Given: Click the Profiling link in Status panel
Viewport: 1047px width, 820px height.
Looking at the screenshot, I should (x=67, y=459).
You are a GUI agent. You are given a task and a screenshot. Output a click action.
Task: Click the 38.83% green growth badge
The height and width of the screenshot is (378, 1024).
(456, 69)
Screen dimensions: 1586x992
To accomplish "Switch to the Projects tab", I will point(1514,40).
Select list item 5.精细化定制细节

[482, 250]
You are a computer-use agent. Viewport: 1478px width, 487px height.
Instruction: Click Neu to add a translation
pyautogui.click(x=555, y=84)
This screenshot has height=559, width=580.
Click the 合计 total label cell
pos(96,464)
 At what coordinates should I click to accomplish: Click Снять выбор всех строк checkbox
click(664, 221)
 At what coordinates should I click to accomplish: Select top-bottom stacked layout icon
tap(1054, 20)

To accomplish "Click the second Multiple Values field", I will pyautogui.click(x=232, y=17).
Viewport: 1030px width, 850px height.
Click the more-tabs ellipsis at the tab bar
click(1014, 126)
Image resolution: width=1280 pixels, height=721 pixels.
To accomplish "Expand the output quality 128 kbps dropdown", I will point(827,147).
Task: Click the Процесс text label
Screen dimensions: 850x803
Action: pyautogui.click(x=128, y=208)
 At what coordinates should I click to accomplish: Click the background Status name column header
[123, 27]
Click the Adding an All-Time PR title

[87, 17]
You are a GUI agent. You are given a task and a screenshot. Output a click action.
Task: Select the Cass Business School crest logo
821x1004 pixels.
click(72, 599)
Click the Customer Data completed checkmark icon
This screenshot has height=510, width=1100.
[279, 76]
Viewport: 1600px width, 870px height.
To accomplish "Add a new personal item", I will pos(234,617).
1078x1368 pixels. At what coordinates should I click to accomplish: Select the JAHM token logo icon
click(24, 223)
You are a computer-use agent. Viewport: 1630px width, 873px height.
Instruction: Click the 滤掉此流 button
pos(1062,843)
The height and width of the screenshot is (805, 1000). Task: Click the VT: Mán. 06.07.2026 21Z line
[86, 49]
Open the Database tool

> _Problem details_: Lines from the entries that contain the string "will" are what must be copied.

> _Task answer_:
To accomplish "Switch to the Projects tab", I will point(1514,40).
To accomplish "Click the second Multiple Values field", I will pyautogui.click(x=232, y=17).
To accomplish "Expand the output quality 128 kbps dropdown", I will point(827,147).
To accomplish "Add a new personal item", I will pos(234,617).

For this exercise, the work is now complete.